Wheat SNP Caller pipeline
Prof. Simon g. Krattinger, Prof. of Plant Science
Center for Desert Agriculture,
4700 King Abdullah University of Science and Technology
Thuwal 23955-6900
Kingdom of Saudi Arabia
Nagarajan Kathiresan [email protected]
Hanin Ahmed [email protected]
Michael Abrouk [email protected]
Ibex is a heterogeneous group of nodes, a mix of AMD, Intel and Nvidia GPUs with different architectures that gives the users a variety of options to work on. Overall, Ibex is made up of 320+ nodes togeter has a heterogeneous cluster and the workload is managed by the SLURM scheduler. More information is available in https://www.hpc.kaust.edu.sa/ibex
Operating System on nodes: CentOS 7.9
Scheduler : SLURM version 20.11.8
The objective of this Wheat SNP Caller pipeline is to automate and optimize the various job steps across multiple samples. To simplify the pipeline for various project requirements, we separated the pipeline into two parts: (i) Data processing and (2) Downstream analysis using GenotypeGVCFs.

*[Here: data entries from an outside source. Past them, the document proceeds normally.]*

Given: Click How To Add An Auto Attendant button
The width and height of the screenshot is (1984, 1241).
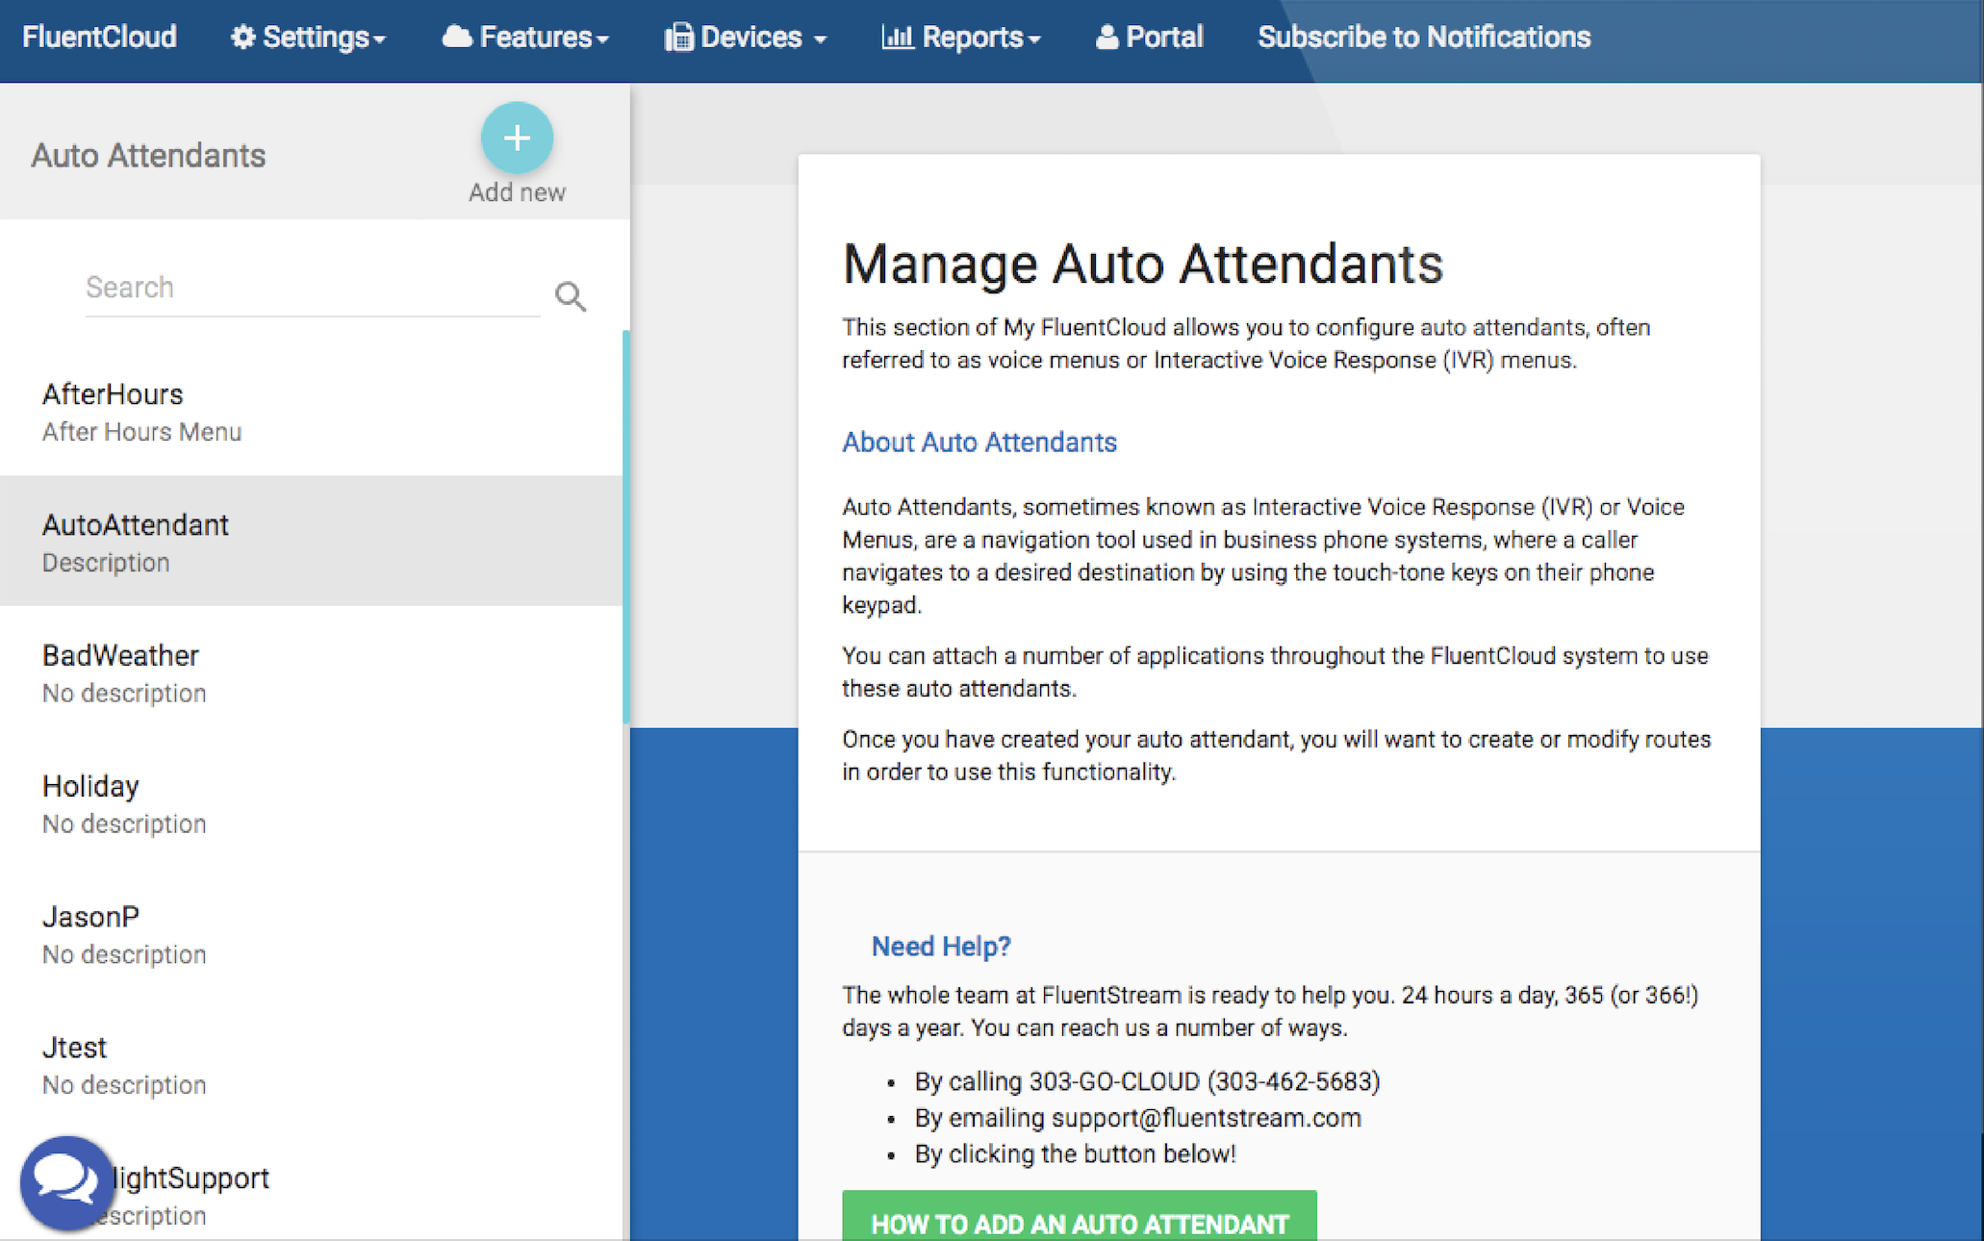Looking at the screenshot, I should click(x=1079, y=1222).
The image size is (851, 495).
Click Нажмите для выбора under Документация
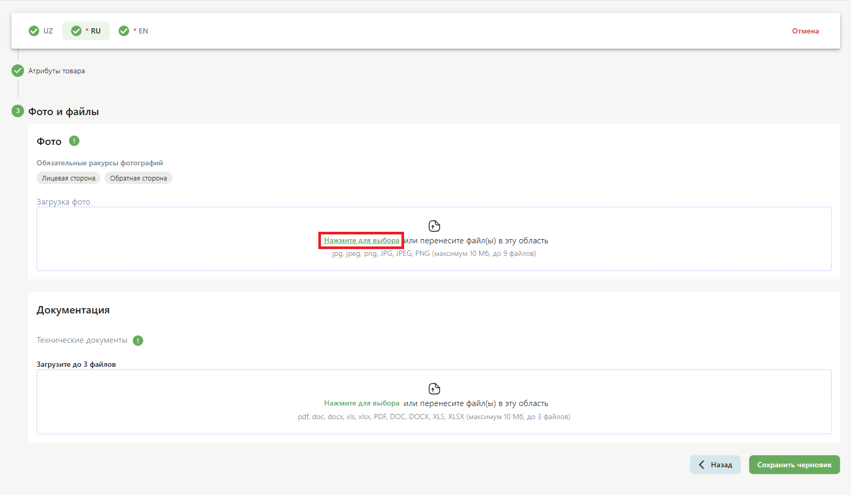tap(361, 403)
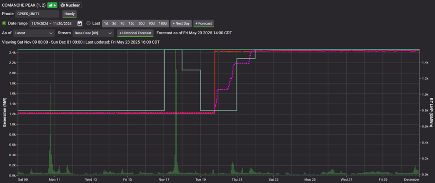Set range to last 90d
The height and width of the screenshot is (183, 435).
pyautogui.click(x=152, y=24)
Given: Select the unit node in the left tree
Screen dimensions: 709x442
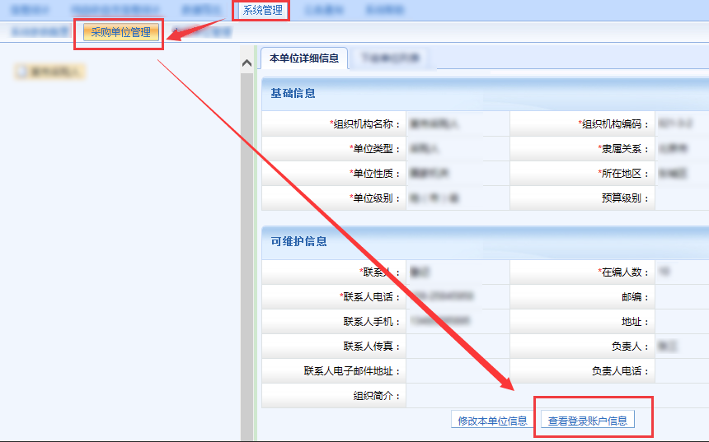Looking at the screenshot, I should coord(54,72).
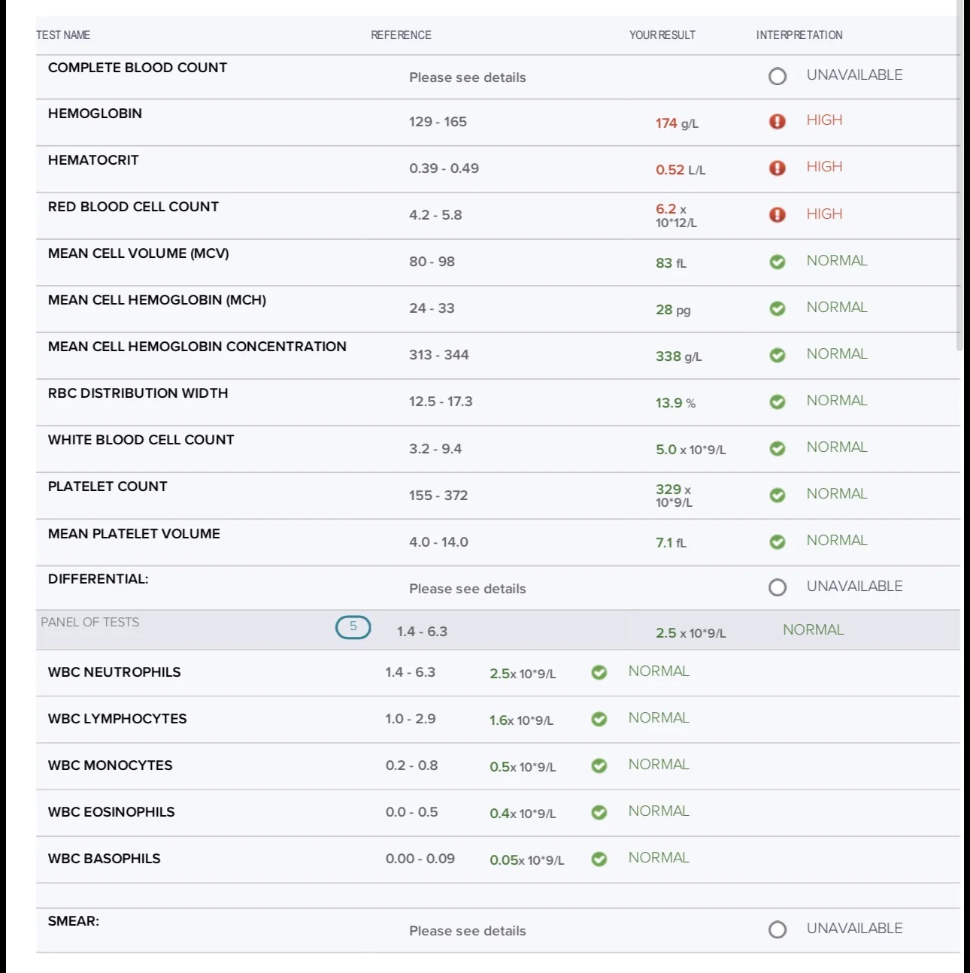Select the unavailable circle for Differential row
This screenshot has height=973, width=970.
[x=778, y=587]
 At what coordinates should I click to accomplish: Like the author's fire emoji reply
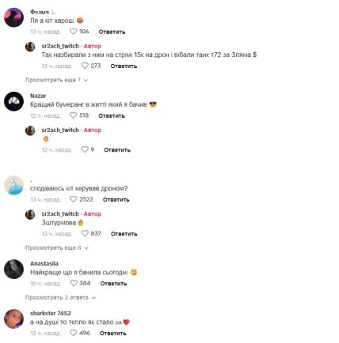tap(85, 149)
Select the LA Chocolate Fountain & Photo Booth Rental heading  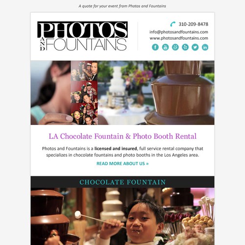123,136
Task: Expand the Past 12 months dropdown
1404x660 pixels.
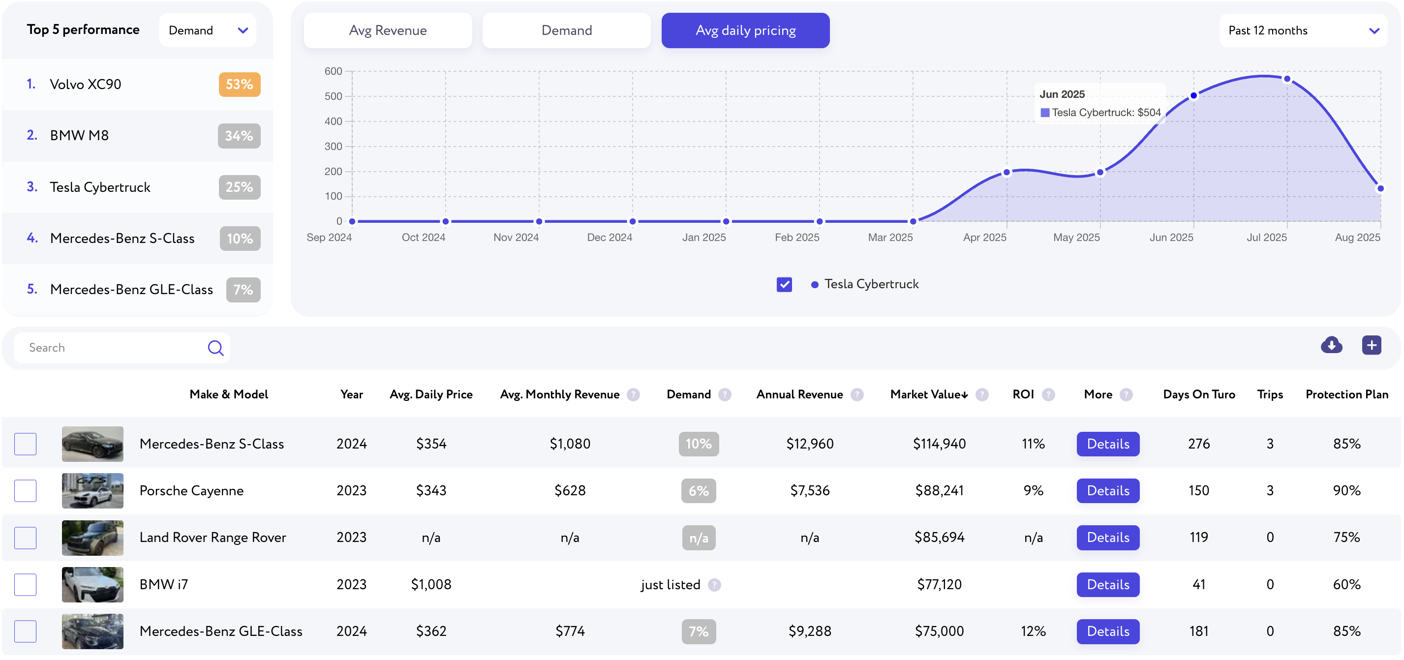Action: (x=1303, y=31)
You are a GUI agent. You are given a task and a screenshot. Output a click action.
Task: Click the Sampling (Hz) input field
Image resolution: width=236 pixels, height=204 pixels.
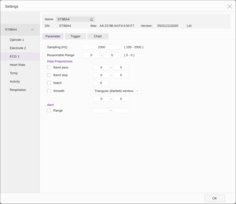[x=101, y=47]
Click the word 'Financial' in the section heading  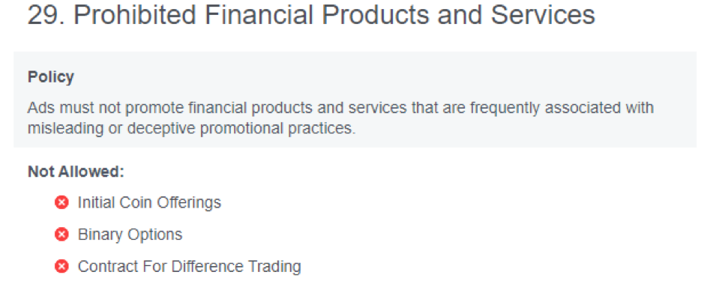[258, 16]
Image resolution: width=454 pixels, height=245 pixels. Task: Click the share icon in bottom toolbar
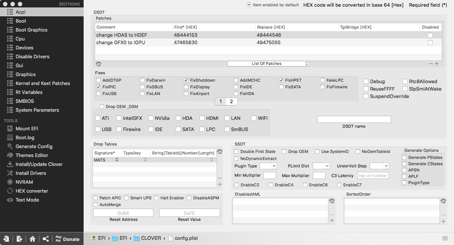pos(45,239)
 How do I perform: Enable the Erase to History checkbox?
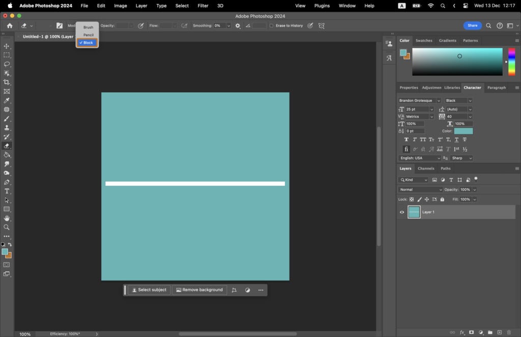click(271, 25)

We followed different steps for genome data processing (as part of best practices pipeline) that includes (a) Read trimming (b) Read mappring (c) Mark Duplicate (d) Add/Replace read groups (e) HaplotypeCalling and (f) Compress & Index the gVCF files. All these steps in the data processing pipeline are automated based on the job dependency conditions from SLURM workload scheduler and the automated scripts will accept all the samples from the given INPUT file directory. Further, the software and/or the job steps can be modified based on the various requirements of the project. We selected the optimal number of cores for each job steps based on our vaious case studies. This automated data processing script called "workflow.sh" is available for your experiments and the pipeline stages are demonstrated in Figure (a) Pipeline steps in Data processing.
List of software
trimmomatic version 0.38
bwa version 0.7.17
samtools version 1.8
gatk version 4.1.8
tabix version 0.2.6
Figure (a) Pipeline steps in Data processing
As we know, the Wheat genome size is 5x bigger than human genome. To efficiently process the GenotypeGVCFs, every chromosome will be split into multiple chunks based on the availability of the computing resources. For example, the chromosome split intervals will be smaller only when the larger number of CPU resources available. We furtehr developed a load balancing model for optimal chromosome splitting and this feature is useful for (a) reducing the execution time and (b) majority of the chunks will be completed at the sametime. Figure (b) will be an example for chromosome split table, which has four entities: (i) Chromosome number (ii) Chunk number (iii) start position and (iv) end position. This chromosome split table provides disjoint chunks and hence any GATK tools can be executed independently without any prerequisites.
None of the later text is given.